I bolted out of the house, with the zip on the back of my super cute polka dot dress halfway down. It was hopelessly stuck. I figured my co-host, Lori, would help me get it once I arrived at Great Lakes Distillery. After her attempt, the joint attempt between her and her husband, a donated alligator clip, and some rough work with a stapler, I gave in and accepted that I was going to be sharing that tattoo I keep hidden with all the lucky event attendees! Luckily, while in the bathroom, I decided to try taking the dress off and working on it that way. It worked! And that little tattoo continues to remain a mystery...

The set-up was great: a huge silent auction table with 21 stuffed baskets of goodies, banned books on display, a plethora of raw milk cheese platters from WI Milk Marketing Board (that mustard seed gouda never stood a chance!), and a banned book themed catering table from Mel and Mangia Mangia.

We talked books, we discussed volunteering for the literacy center, and we embraced our freedom to read. Ryan gave an awesome tour of the distillery and I learned that Doug, the master distiller, hand zests the lemons for the citrus honey vodka. Morgan, a bookseller with Next Chapter Bookshop, spoke about the history of Banned Books Week. Jeremy Lowther, the illustrator who designed Thesaurus Rex for the event was in attendance as well as another of our sponsors, Kati Hatfield. Boris and Doris of the Shepherd Express stopped by as well. 

In the end, I had an amazing time and I hope everyone else did as well. I met so many wonderful people We raised more than $1,200 (I still have to go add up advanced ticket sales), which will be donated to the MPL Foundation and raised awareness on the scope and breadth of book challenging and banning.

Several people asked if we would do it again next year and I'm here to say: Absolutely! Stay tuned for information on the Second Annual Banned Event as well as photos from this year's. Thank you again for those who donated, participated, attended, bid, spoke, shared, and supported this event. We couldn't have done it without you. ;-)

Wednesday, September 29, 2010

Banned Books and my Absence

Hello All!

This blog looks slightly neglected and I want to let you know I'm still here! I've been wrapping up a couple of campaigns and doing some other behind the scenes work. I did not take on any new projects for the past month or so, so that I could devote some time to launching MilwaukeeReads!, my site dedicated to highlighting reading and other book related events in my area. 

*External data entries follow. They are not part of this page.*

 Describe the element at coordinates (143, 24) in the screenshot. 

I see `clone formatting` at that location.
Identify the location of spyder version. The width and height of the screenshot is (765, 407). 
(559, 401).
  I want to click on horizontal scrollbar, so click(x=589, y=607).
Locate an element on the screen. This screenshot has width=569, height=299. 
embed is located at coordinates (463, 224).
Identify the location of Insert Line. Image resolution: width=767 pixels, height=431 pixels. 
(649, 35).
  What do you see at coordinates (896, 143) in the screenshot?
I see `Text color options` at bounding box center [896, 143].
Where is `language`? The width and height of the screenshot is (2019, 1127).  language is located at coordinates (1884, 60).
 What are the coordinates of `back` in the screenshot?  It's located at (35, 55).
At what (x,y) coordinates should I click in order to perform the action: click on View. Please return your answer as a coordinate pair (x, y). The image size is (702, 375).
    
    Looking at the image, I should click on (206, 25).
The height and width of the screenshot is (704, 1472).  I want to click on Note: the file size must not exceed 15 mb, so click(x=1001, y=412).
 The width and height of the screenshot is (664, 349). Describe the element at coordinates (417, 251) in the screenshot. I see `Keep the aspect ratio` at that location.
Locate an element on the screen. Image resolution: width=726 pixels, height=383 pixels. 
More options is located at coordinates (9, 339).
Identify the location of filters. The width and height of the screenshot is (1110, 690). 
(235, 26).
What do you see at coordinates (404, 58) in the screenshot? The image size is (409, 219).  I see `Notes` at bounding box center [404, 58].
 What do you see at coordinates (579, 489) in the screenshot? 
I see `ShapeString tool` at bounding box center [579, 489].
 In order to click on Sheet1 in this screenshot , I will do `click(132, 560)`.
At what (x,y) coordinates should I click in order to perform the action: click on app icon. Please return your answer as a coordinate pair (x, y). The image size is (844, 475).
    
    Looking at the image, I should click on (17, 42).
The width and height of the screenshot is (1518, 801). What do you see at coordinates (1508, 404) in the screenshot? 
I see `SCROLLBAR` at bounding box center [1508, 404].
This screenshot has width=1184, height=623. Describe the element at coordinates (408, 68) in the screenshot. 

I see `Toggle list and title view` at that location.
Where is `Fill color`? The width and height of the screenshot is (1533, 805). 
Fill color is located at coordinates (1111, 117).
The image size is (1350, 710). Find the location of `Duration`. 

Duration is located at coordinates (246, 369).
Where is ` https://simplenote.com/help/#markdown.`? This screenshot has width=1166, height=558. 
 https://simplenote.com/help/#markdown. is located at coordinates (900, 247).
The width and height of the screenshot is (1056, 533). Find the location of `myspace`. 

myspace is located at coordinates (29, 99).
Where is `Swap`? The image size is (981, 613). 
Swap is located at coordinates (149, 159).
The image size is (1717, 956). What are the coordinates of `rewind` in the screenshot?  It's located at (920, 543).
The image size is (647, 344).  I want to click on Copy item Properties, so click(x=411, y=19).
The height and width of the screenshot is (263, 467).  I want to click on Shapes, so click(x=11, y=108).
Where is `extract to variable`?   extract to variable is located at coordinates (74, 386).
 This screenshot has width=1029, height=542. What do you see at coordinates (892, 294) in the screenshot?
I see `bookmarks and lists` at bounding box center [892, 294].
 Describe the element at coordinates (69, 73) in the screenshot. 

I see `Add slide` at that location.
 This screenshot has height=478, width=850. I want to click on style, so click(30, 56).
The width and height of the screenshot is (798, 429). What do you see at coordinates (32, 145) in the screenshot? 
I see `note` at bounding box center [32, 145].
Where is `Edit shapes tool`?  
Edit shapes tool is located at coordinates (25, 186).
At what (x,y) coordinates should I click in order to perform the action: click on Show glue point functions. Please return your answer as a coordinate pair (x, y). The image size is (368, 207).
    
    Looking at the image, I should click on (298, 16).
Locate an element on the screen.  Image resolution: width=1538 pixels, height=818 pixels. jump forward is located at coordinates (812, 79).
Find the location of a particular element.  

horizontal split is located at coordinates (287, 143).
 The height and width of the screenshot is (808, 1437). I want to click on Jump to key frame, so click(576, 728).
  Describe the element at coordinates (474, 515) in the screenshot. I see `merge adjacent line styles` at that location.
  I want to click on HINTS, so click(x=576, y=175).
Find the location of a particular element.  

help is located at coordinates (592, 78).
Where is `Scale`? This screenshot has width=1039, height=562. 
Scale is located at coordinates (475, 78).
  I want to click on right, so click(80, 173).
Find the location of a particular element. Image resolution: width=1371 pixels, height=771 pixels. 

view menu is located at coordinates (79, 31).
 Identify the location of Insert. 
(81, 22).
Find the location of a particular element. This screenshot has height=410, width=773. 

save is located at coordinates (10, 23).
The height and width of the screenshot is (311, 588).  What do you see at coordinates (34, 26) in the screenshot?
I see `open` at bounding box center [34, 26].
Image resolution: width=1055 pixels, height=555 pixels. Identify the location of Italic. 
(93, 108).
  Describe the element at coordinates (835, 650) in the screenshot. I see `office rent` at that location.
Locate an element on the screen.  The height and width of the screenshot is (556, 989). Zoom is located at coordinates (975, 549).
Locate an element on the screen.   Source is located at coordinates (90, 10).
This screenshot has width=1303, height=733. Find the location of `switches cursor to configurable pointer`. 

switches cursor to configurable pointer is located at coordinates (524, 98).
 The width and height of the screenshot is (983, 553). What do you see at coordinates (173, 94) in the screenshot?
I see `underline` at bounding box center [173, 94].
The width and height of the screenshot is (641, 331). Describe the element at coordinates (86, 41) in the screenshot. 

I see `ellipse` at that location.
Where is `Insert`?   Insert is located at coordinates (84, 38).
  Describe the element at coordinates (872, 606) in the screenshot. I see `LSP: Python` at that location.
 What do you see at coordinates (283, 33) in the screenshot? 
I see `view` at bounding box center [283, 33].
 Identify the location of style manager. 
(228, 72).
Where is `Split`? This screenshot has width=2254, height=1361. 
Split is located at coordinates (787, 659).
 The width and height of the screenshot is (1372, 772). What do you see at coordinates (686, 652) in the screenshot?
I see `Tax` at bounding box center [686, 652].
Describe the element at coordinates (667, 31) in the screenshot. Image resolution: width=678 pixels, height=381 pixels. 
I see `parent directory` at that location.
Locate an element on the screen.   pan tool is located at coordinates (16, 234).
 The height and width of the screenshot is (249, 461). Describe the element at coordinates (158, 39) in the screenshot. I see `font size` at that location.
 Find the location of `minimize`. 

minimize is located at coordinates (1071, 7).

While building the following for that site, I met a woman named Lori, who has a local food based blog called Burp! (we love exclamation points in Milwaukee!!) She sent me a DM on Twitter, expressing her love for books. I replied that I love food...and a beautiful friendship was formed! lol

I stated that I was interested in doing a book and food related event and she asked what I had in mind. An email or so later, and BANNED: Taboo Books, Bites & Libations was born! We immediately began planning the event around Banned Books Week and decided all proceeds would benefit our local libraries. We upped the 'taboo' factor by including samples of absinthe and raw milk cheese into the mix! 

So the past month has been spent pulling every resource we have available to us to make this event a successful one. The event is tomorrow and I finally feel as though I have a second to breathe. We're so thankful to the authors, publishers and local businesses that have contributed items to the silent auction (check out the list here) and look forward to celebrating our freedom to read together! 

So we will be back to regularly scheduled programming soon! In the meantime, how have you celebrated Banned Books Week?